|Sweetness, love and trust meets composure, hesitation and deceit. Is that what makes this picture so unforgettable?|
"You affect me like a tonic". Says Claude Rains to Ingrid Bergman in Hitchcock's Notorious, and, of course, we feel exactly the same. We are just as infatuated with her as he is, although we also know that she is only pretending, playing a dangerous game as a double agent.
She has that wonderful way of offering him her cheeks, not in a real kiss, but more of a perfect cinematic kiss, the one that starts with a long look from someone whose face we can't see, is carried on to a plane where she blocks his view in order to get a better look out of the window, and further to the balcony scene, where the embrace is being both interrupted and prolonged by a telephone call.
Of course it is not Claude Rains who benefits from all this. It's the stone cold Cary Grant, down playing every move and line as if he were sleep walking through the film. And the colder he gets, the more she loves him, as if her mission was to warm up the North Pole.
Poor Claude Rains. He can't do anything to untie the bond between Ingrid and Cary, even though he is the one who marries her. And when she does embrace him, it is only to take his keys so she can help Cary get the MacGuffin.

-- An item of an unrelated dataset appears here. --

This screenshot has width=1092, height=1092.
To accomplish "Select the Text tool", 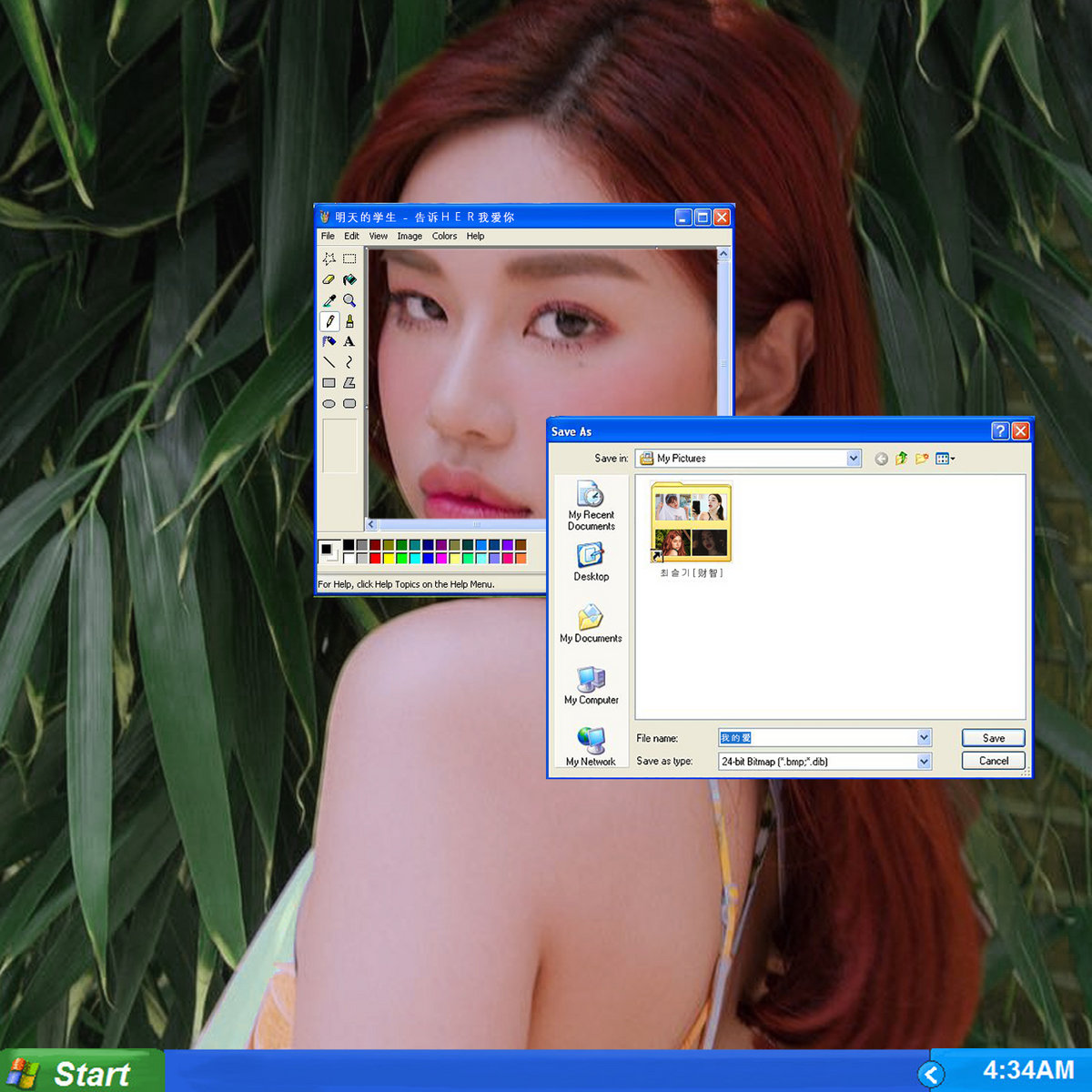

But the way Claude looks at her at the races, when she tries to hide her tears. and after they have kissed in the shadows at the party, is heartbreaking.
It's about lost love and love that can never be - and although it ends with Ingrid getting rescued and carried away in Cary's arms, there is a prevailing feeling of tragedy. Sometimes love comes too late, or is just not relevant enough. I believe this is something that both Hitchcock and Bergman knew - and probably Grant too.
Still I keep loving this movie like a fool, just as Claude Rains adores Ingrid. And there is some comfort in how that feeling prevails: I am just as touched today as I was thirty years ago, when I saw Notorious for the very first time.